_Task to complete_: Print the following material word for word, every line of it, changing nothing and adding nothing.

--- start Provided information ---

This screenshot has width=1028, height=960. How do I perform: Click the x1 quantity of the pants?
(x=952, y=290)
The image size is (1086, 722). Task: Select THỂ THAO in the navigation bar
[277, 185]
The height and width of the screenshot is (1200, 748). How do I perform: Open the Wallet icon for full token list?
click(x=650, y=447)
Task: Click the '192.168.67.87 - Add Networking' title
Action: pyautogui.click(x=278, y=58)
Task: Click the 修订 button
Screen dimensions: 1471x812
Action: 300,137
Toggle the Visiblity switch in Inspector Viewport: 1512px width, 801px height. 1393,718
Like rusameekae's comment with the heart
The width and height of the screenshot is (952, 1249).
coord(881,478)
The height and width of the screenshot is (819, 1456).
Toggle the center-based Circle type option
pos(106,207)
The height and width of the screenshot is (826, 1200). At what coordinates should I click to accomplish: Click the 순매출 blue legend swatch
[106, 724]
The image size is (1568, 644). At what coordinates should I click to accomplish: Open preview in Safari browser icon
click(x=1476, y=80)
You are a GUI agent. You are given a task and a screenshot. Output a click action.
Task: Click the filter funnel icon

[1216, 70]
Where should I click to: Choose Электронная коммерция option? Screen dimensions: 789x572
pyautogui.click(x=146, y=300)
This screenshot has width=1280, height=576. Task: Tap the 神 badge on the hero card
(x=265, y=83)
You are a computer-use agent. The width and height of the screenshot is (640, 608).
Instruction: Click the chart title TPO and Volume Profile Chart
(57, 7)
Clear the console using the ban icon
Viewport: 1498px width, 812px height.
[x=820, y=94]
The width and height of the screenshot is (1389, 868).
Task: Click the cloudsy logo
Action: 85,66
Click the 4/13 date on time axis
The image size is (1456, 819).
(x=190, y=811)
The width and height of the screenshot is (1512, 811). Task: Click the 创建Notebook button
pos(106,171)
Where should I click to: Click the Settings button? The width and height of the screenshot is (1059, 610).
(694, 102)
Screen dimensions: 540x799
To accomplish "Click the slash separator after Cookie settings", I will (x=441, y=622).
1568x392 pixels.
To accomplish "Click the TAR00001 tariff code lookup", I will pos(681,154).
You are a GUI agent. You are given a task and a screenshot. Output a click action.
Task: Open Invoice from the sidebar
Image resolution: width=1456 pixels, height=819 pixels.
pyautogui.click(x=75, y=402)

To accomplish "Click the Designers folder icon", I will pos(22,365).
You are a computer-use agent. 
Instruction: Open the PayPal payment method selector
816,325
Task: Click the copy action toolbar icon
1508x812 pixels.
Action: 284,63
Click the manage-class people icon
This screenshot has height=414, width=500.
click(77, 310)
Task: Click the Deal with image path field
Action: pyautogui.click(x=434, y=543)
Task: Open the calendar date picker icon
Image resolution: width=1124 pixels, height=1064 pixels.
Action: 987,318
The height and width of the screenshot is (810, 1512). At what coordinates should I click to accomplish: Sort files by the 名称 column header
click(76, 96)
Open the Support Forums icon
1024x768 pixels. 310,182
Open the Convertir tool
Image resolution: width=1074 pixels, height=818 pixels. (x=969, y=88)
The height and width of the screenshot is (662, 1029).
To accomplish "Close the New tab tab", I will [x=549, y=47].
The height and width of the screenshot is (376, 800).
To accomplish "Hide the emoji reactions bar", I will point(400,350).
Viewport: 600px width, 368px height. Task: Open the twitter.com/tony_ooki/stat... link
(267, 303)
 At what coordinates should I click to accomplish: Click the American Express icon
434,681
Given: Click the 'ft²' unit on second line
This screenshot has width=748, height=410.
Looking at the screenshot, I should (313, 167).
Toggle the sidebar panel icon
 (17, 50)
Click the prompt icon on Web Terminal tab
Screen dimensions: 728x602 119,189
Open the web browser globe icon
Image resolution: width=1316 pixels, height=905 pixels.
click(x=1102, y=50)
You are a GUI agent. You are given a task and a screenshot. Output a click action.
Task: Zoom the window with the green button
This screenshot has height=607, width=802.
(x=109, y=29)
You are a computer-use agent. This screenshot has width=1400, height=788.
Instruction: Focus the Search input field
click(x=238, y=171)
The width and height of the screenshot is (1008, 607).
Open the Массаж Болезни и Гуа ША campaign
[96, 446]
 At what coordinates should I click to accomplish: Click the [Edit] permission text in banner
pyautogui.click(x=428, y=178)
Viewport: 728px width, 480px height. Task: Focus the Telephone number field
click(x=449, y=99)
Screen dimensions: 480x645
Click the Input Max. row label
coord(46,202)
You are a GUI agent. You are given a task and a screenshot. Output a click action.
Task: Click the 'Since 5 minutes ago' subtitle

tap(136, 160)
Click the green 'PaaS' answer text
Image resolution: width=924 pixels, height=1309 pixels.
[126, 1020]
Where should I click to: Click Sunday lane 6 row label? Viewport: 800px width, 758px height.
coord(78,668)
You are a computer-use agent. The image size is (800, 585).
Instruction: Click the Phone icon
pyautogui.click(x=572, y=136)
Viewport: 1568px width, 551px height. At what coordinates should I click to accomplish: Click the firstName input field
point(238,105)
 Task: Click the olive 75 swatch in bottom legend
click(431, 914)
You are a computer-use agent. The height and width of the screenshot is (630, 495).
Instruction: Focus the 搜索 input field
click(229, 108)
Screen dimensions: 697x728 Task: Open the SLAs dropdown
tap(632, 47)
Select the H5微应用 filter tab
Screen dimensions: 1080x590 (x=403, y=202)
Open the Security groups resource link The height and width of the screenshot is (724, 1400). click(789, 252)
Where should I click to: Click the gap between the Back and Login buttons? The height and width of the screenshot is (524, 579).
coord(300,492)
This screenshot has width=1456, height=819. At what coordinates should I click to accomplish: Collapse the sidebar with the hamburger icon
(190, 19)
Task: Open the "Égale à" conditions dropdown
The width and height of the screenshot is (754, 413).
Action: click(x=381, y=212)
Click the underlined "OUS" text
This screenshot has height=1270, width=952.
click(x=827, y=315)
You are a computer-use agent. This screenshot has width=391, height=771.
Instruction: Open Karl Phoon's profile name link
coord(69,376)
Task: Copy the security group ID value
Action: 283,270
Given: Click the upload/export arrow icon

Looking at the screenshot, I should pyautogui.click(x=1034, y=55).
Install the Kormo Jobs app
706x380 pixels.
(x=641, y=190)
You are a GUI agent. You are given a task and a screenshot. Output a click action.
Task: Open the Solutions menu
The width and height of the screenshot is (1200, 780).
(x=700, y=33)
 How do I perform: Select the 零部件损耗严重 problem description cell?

--- end Provided information ---

_Task output_:
This screenshot has width=1028, height=960. How do I perform: Click the x1 quantity of the pants?
(x=952, y=290)
The image size is (1086, 722). Task: Select THỂ THAO in the navigation bar
[277, 185]
The height and width of the screenshot is (1200, 748). How do I perform: Open the Wallet icon for full token list?
click(x=650, y=447)
Task: Click the '192.168.67.87 - Add Networking' title
Action: pyautogui.click(x=278, y=58)
Task: Click the 修订 button
Screen dimensions: 1471x812
Action: 300,137
Toggle the Visiblity switch in Inspector Viewport: 1512px width, 801px height. 1393,718
Like rusameekae's comment with the heart
The width and height of the screenshot is (952, 1249).
coord(881,478)
The height and width of the screenshot is (819, 1456).
Toggle the center-based Circle type option
pos(106,207)
The height and width of the screenshot is (826, 1200). At what coordinates should I click to accomplish: Click the 순매출 blue legend swatch
[106, 724]
The image size is (1568, 644). At what coordinates should I click to accomplish: Open preview in Safari browser icon
click(x=1476, y=80)
You are a GUI agent. You are given a task and a screenshot. Output a click action.
Task: Click the filter funnel icon

[1216, 70]
Where should I click to: Choose Электронная коммерция option? Screen dimensions: 789x572
pyautogui.click(x=146, y=300)
This screenshot has width=1280, height=576. Task: Tap the 神 badge on the hero card
(x=265, y=83)
You are a computer-use agent. The width and height of the screenshot is (640, 608).
Instruction: Click the chart title TPO and Volume Profile Chart
(57, 7)
Clear the console using the ban icon
Viewport: 1498px width, 812px height.
[x=820, y=94]
The width and height of the screenshot is (1389, 868).
Task: Click the cloudsy logo
Action: 85,66
Click the 4/13 date on time axis
The image size is (1456, 819).
(x=190, y=811)
The width and height of the screenshot is (1512, 811). Task: Click the 创建Notebook button
pos(106,171)
Where should I click to: Click the Settings button? The width and height of the screenshot is (1059, 610).
(694, 102)
Screen dimensions: 540x799
To accomplish "Click the slash separator after Cookie settings", I will (x=441, y=622).
1568x392 pixels.
To accomplish "Click the TAR00001 tariff code lookup", I will pos(681,154).
You are a GUI agent. You are given a task and a screenshot. Output a click action.
Task: Open Invoice from the sidebar
Image resolution: width=1456 pixels, height=819 pixels.
pyautogui.click(x=75, y=402)

To accomplish "Click the Designers folder icon", I will pos(22,365).
You are a computer-use agent. 
Instruction: Open the PayPal payment method selector
816,325
Task: Click the copy action toolbar icon
1508x812 pixels.
Action: 284,63
Click the manage-class people icon
This screenshot has height=414, width=500.
click(77, 310)
Task: Click the Deal with image path field
Action: pyautogui.click(x=434, y=543)
Task: Open the calendar date picker icon
Image resolution: width=1124 pixels, height=1064 pixels.
Action: 987,318
The height and width of the screenshot is (810, 1512). At what coordinates should I click to accomplish: Sort files by the 名称 column header
click(76, 96)
Open the Support Forums icon
1024x768 pixels. 310,182
Open the Convertir tool
Image resolution: width=1074 pixels, height=818 pixels. (x=969, y=88)
The height and width of the screenshot is (662, 1029).
To accomplish "Close the New tab tab", I will [x=549, y=47].
The height and width of the screenshot is (376, 800).
To accomplish "Hide the emoji reactions bar", I will point(400,350).
Viewport: 600px width, 368px height. Task: Open the twitter.com/tony_ooki/stat... link
(267, 303)
 At what coordinates should I click to accomplish: Click the American Express icon
434,681
Given: Click the 'ft²' unit on second line
This screenshot has width=748, height=410.
Looking at the screenshot, I should (313, 167).
Toggle the sidebar panel icon
 (17, 50)
Click the prompt icon on Web Terminal tab
Screen dimensions: 728x602 119,189
Open the web browser globe icon
Image resolution: width=1316 pixels, height=905 pixels.
click(x=1102, y=50)
You are a GUI agent. You are given a task and a screenshot. Output a click action.
Task: Zoom the window with the green button
This screenshot has height=607, width=802.
(x=109, y=29)
You are a computer-use agent. This screenshot has width=1400, height=788.
Instruction: Focus the Search input field
click(x=238, y=171)
The width and height of the screenshot is (1008, 607).
Open the Массаж Болезни и Гуа ША campaign
[96, 446]
 At what coordinates should I click to accomplish: Click the [Edit] permission text in banner
pyautogui.click(x=428, y=178)
Viewport: 728px width, 480px height. Task: Focus the Telephone number field
click(x=449, y=99)
Screen dimensions: 480x645
Click the Input Max. row label
coord(46,202)
You are a GUI agent. You are given a task and a screenshot. Output a click action.
Task: Click the 'Since 5 minutes ago' subtitle

tap(136, 160)
Click the green 'PaaS' answer text
Image resolution: width=924 pixels, height=1309 pixels.
[126, 1020]
Where should I click to: Click Sunday lane 6 row label? Viewport: 800px width, 758px height.
coord(78,668)
You are a computer-use agent. The image size is (800, 585).
Instruction: Click the Phone icon
pyautogui.click(x=572, y=136)
Viewport: 1568px width, 551px height. At what coordinates should I click to accomplish: Click the firstName input field
point(238,105)
 Task: Click the olive 75 swatch in bottom legend
click(431, 914)
You are a computer-use agent. The height and width of the screenshot is (630, 495).
Instruction: Focus the 搜索 input field
click(229, 108)
Screen dimensions: 697x728 Task: Open the SLAs dropdown
tap(632, 47)
Select the H5微应用 filter tab
Screen dimensions: 1080x590 (x=403, y=202)
Open the Security groups resource link The height and width of the screenshot is (724, 1400). click(789, 252)
Where should I click to: Click the gap between the Back and Login buttons? The height and width of the screenshot is (524, 579).
coord(300,492)
This screenshot has width=1456, height=819. At what coordinates should I click to accomplish: Collapse the sidebar with the hamburger icon
(190, 19)
Task: Open the "Égale à" conditions dropdown
The width and height of the screenshot is (754, 413).
Action: click(x=381, y=212)
Click the underlined "OUS" text
This screenshot has height=1270, width=952.
click(x=827, y=315)
You are a computer-use agent. This screenshot has width=391, height=771.
Instruction: Open Karl Phoon's profile name link
coord(69,376)
Task: Copy the security group ID value
Action: 283,270
Given: Click the upload/export arrow icon

Looking at the screenshot, I should pyautogui.click(x=1034, y=55).
Install the Kormo Jobs app
706x380 pixels.
(x=641, y=190)
You are a GUI agent. You are given a task and a screenshot. Output a click action.
Task: Open the Solutions menu
The width and height of the screenshot is (1200, 780).
(x=700, y=33)
 How do I perform: Select the 零部件损耗严重 problem description cell?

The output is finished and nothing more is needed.